Task statement
Continue the passage on the composer Vivanco from where it stops.

Quoted passage

▼▼▼

In 1588, he returned to his native city, Ávila, in order to take charge of the cathedral chapel. He remained here until 1602, when he took possession of the position of maestro di cappella at the Cathedral of Salamanca. This was his last position and the most important to his musical contributions. His three publications were printed during his time in this city. On February 19, 1603, he became professor of music at the University of Salamanca, and on March 4 of the same year, he received the degree of Master of Arts honoris causa. Vivanco was occupied with his position in the cathedral of the university until his death, on October 26, 1622.

==Work==
The bulk of Vivanco's surviving work was published in three books in Salamanca between 1607 and 1610 by the printer Artus Taberniel of Antwerp, who by then was the official printer of the University of Salamanca. The books contain a selection probably chosen by the composer himself of his best pieces, spanning over 40 years of work. The books are:
- Liber magnificarum. Published in 1607. Contains 18 versions of the Magnificat. Consists of 270 pages in choral format. The cover page contains a likeness of the composer kneeling before a crucifix. It is considered his most important work.
- Libro de misas. Published in 1608. Three extant copies are known, one of which is in the Church of Santa Maria la Mayor de Ledesma, Salamanca, and two other fragments in Granada and Seville. It contains 10 masses:
  - Missa Assumpsit Jesus, (5v)
  - Missa in festo Beata Maria Virgine, (4v)
  - Missa Beata Virgine in sabbato, (4v)

▲▲▲

Data
▼▼▼

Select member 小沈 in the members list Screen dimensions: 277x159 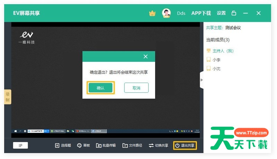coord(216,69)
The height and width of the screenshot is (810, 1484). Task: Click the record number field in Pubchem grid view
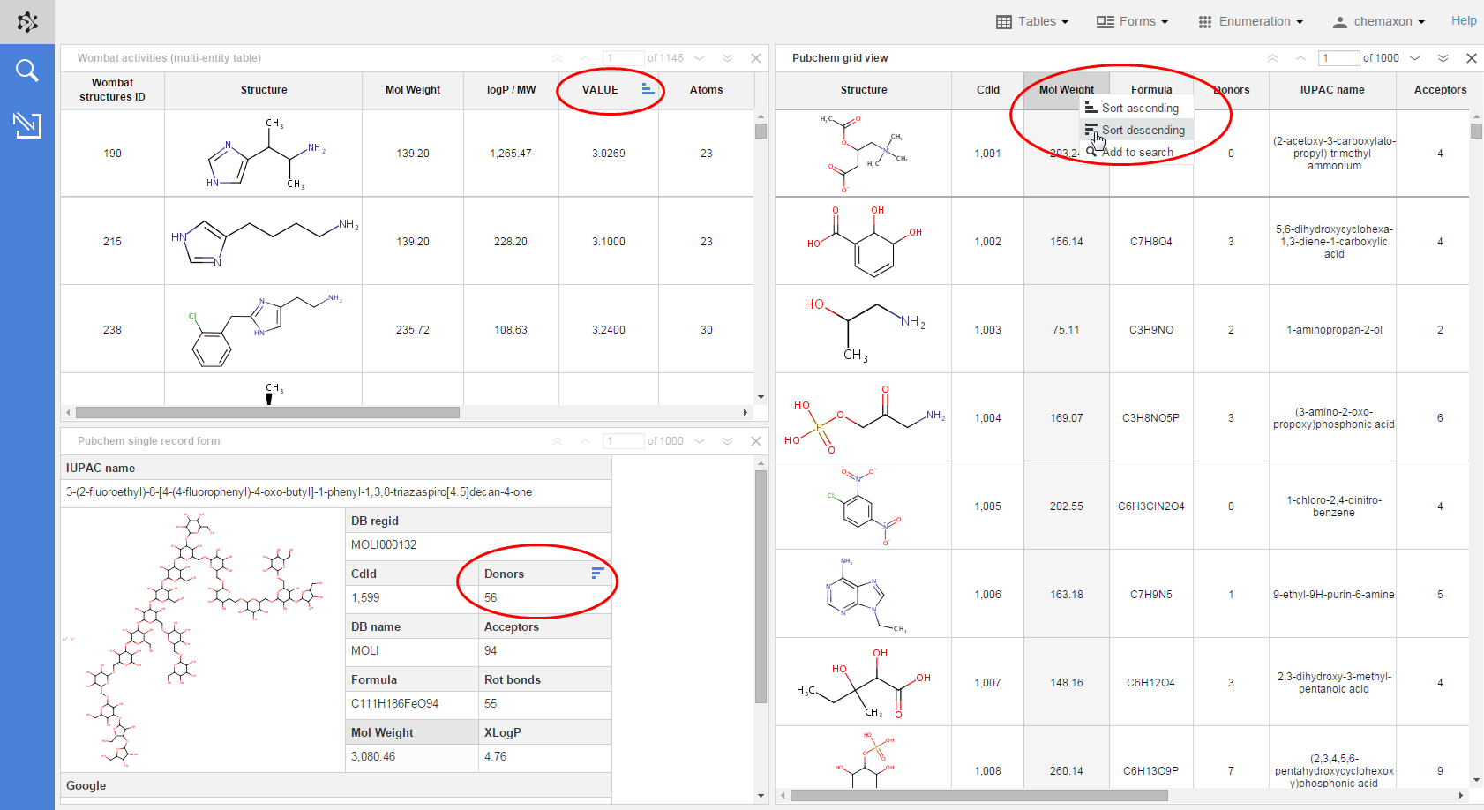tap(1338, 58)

▲▲▲

Your response
  - Missa Crux fidelis, (6v)
  - Missa Doctor bonus, (4v)
  - Missa In manus tuas, (8v)
  - Missa O quam suavis es, Domine, (4v)
  - Missa quarti toni, (4v)
  - Missa sexti toni, (4v)
  - Missa super octos tonos, (4v)
- Libro de motetes. Published in 1610. Two copies survive, one in the Cathedral of Salamanca and the other in the Cathedral of Segovia. Both are incomplete. However, the copy in Salamanca is only missing a few pages, and approximately 70 motets remain.

Another book of motets was also printed in Salamanca in 1614, by Francisco de Ceatesa. The only known copy of this edition is held in the Metropolitan Cathedral of Mexico. It contains 74 motets and is similar to the book published in 1610.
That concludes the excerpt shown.